Research Information System
ChemistrySelect, vol.11, no.16, 2026 (SCI-Expanded, Scopus)
The development of novel VEGFR-2-targeted anticancer agents remains essential due to the limitations of currently available therapies, including toxicity, resistance, and insufficient selectivity. In this study, a series of 20 oxadiazole-pyrazole hybrid derivatives (BNK-1-20) were rationally designed and synthesized based on key pharmacophoric features of VEGFR-2 inhibitors. The compounds were evaluated for their antiproliferative activity using the MTT assay in A549 (lung), HepG2 (hepatocellular), and MDA-MB-231 (breast) cancer cell lines, along with CCD-34Lu normal fibroblasts to assess selectivity.
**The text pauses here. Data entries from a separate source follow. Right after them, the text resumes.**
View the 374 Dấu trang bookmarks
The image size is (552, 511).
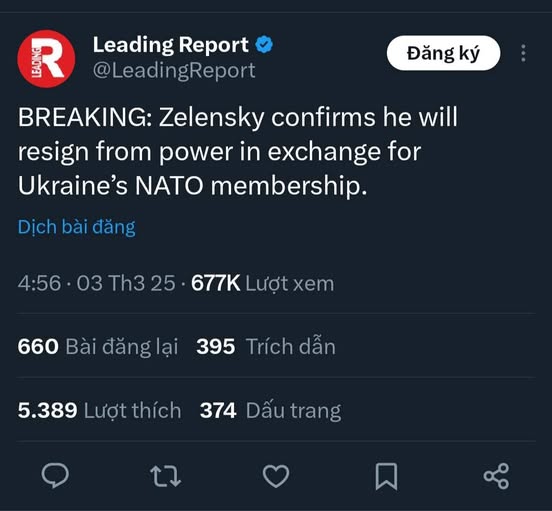(x=270, y=411)
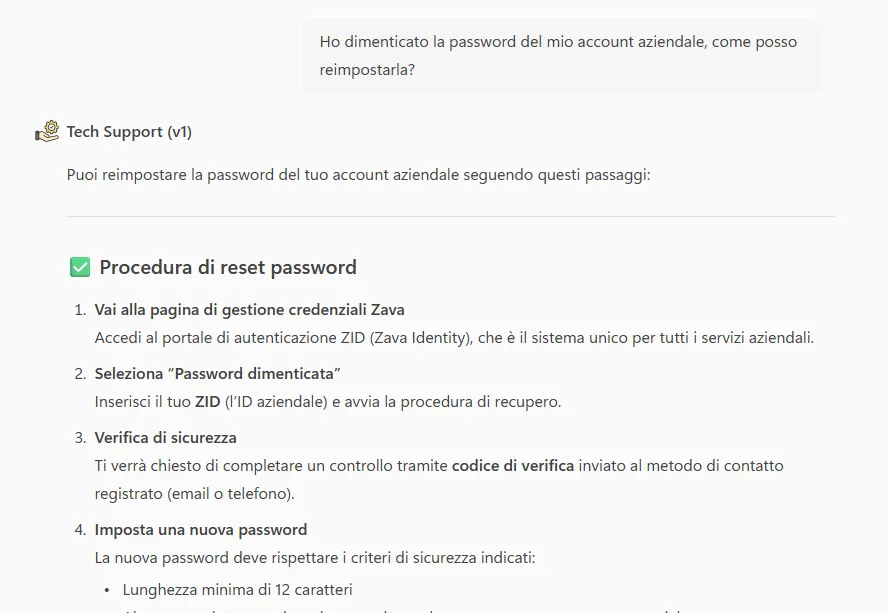
Task: Click the intro sentence "Puoi reimpostare la password"
Action: 358,175
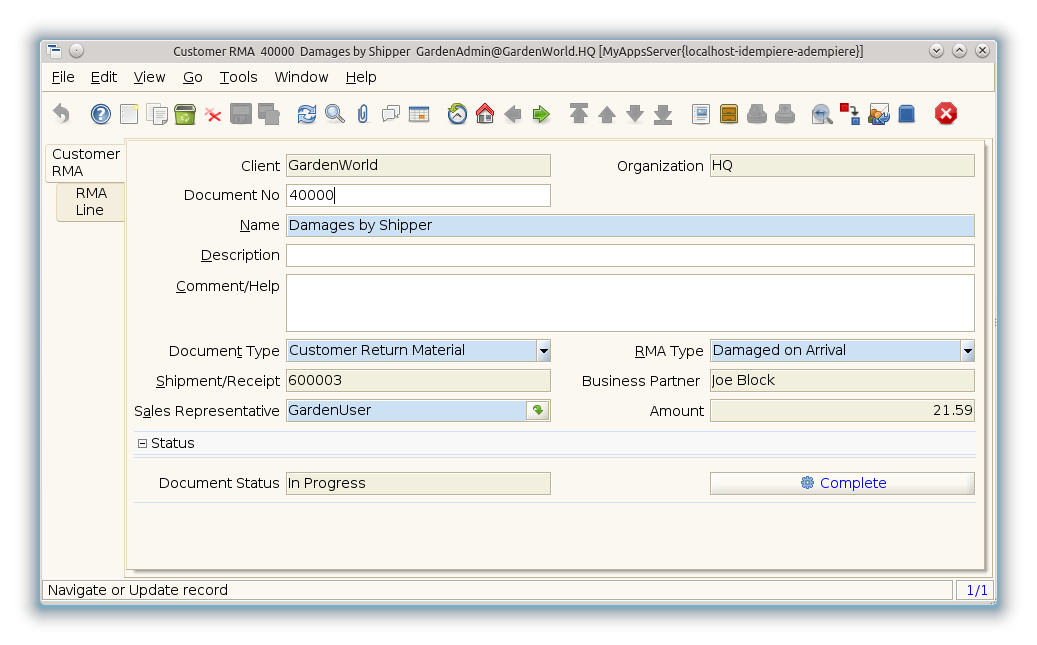1037x645 pixels.
Task: Open the Go menu
Action: pyautogui.click(x=192, y=77)
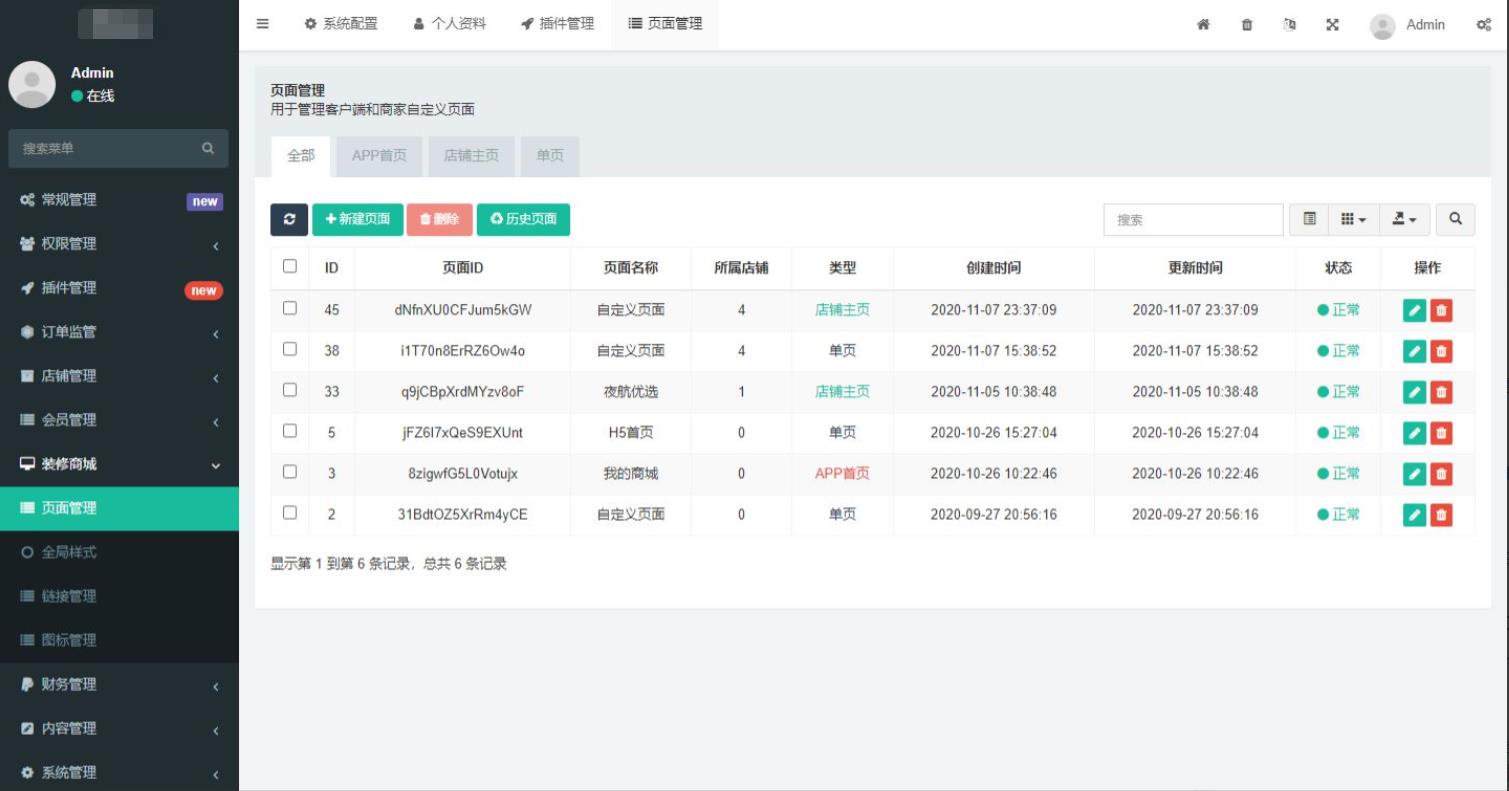The image size is (1509, 791).
Task: Delete page ID 45 using the trash icon
Action: click(1440, 310)
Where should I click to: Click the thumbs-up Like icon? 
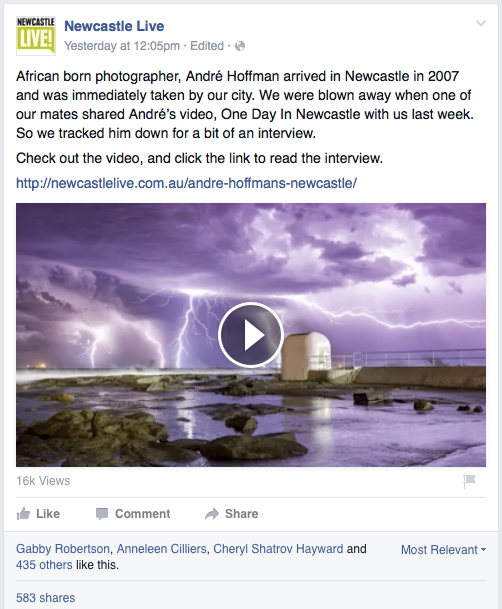pyautogui.click(x=23, y=513)
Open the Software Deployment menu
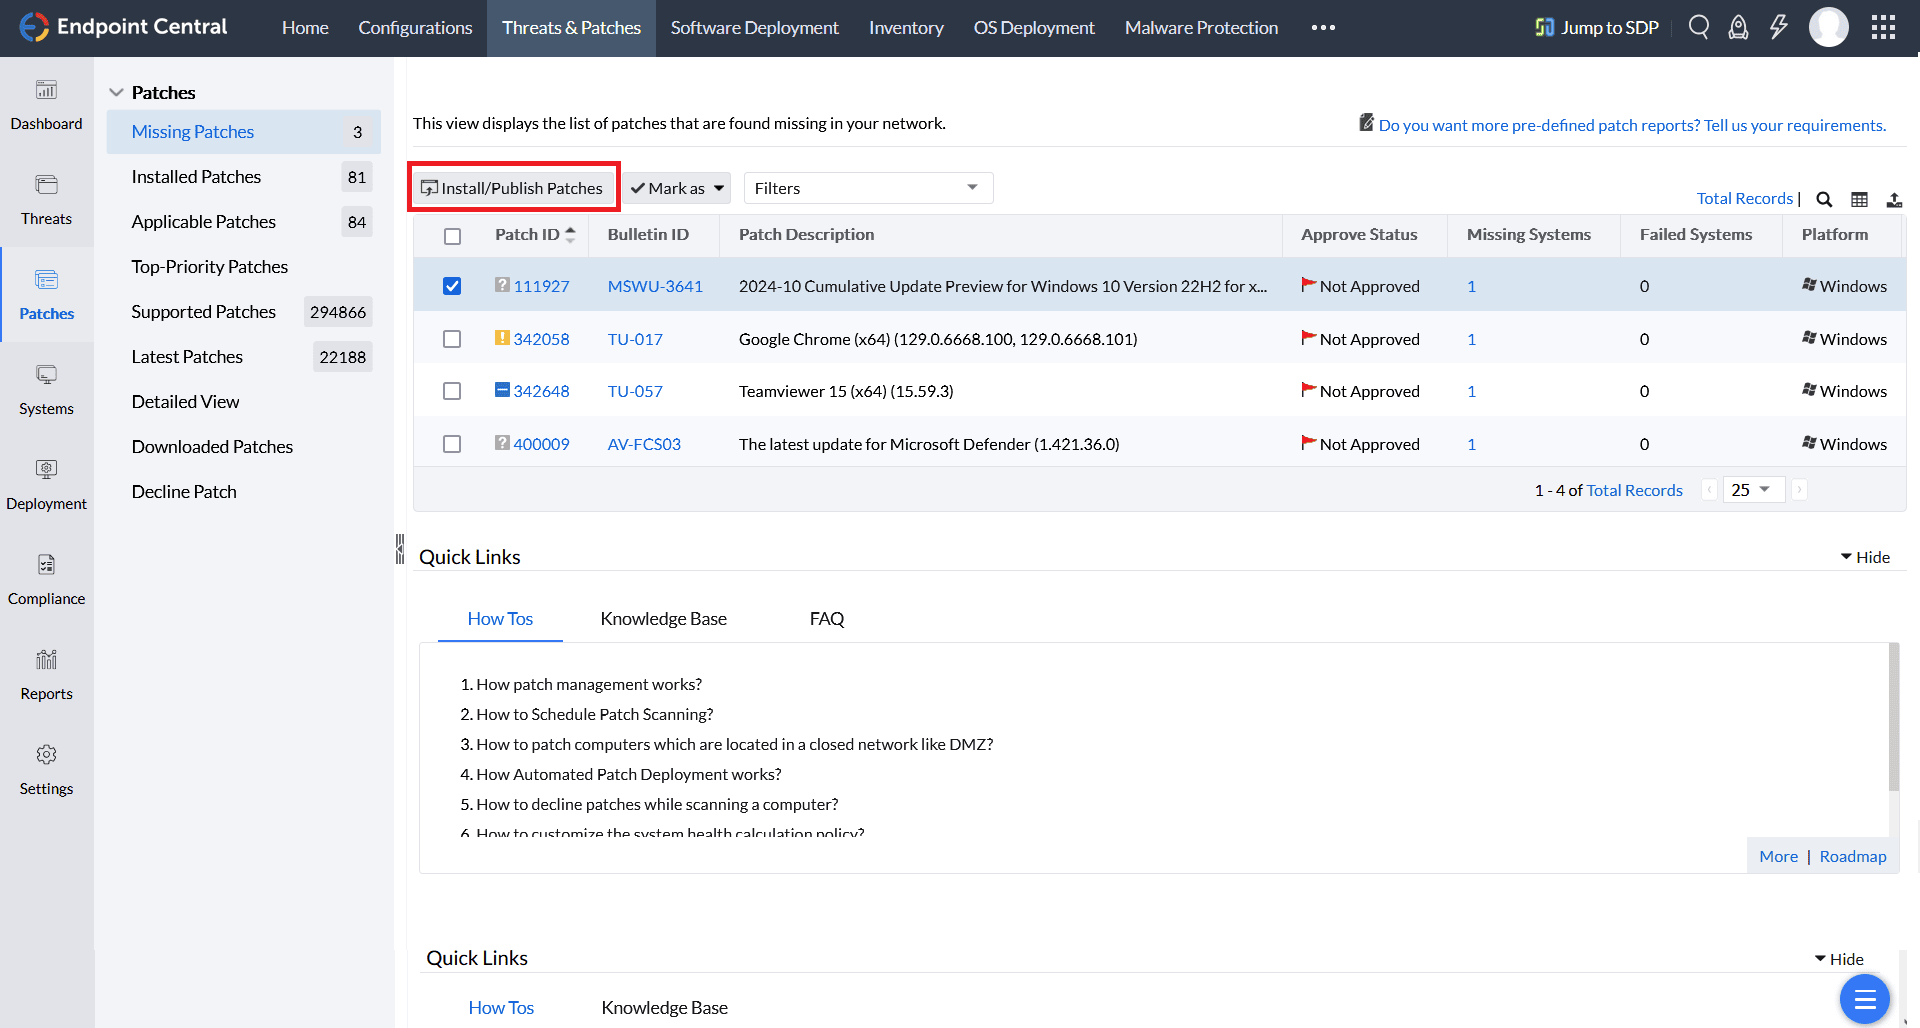Image resolution: width=1920 pixels, height=1028 pixels. point(754,28)
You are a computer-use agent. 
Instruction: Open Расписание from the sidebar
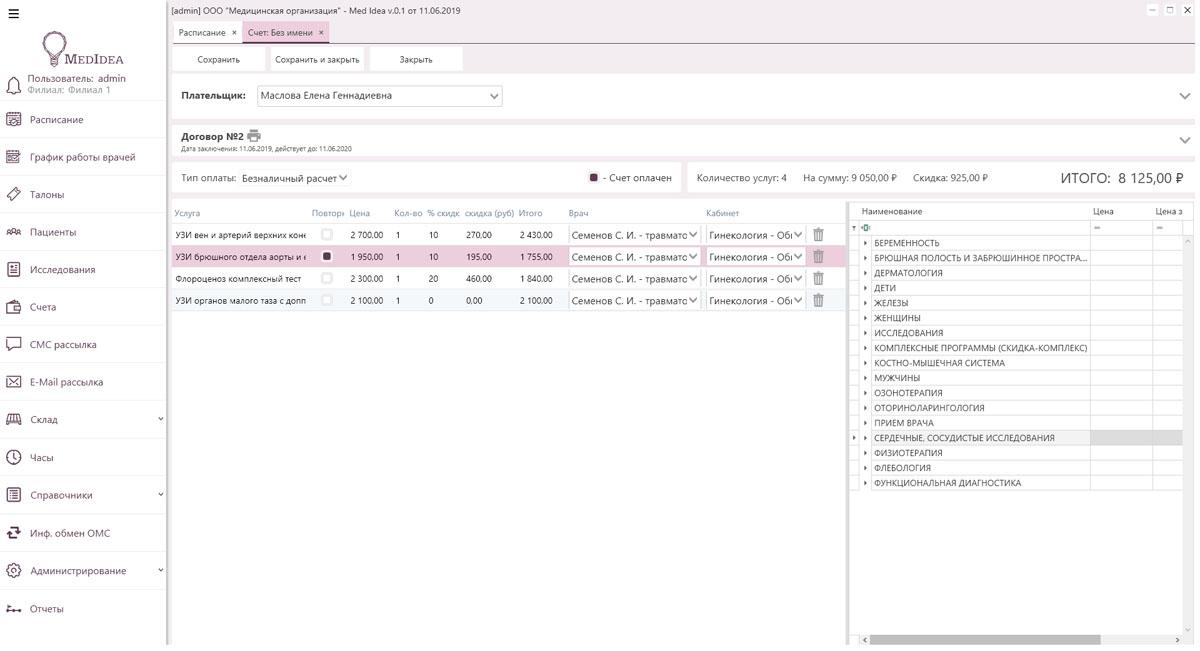pyautogui.click(x=56, y=120)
The results revealed a clear cell-type-dependent response, with HepG2 cells showing the highest sensitivity, followed by A549, while minimal activity was observed in MDA-MB-231 cells. Among the synthesized compounds, BNK-3, BNK-6, BNK-7, and BNK-8 demonstrated the most favorable balance between cytotoxic activity and selectivity, particularly in HepG2 cells. Further investigation of VEGFR-2 protein levels revealed a compound-dependent modulation pattern, in which selected derivatives reduced VEGFR-2 expression, whereas others induced compensatory upregulation. Molecular docking studies supported these findings, showing that compounds with strong VEGFR-2 suppression exhibited favorable binding interactions within the ATP-binding pocket. Overall, these results highlight the potential of oxadiazole-pyrazole hybrids as promising scaffolds for the development of selective VEGFR-2-targeted anticancer agents.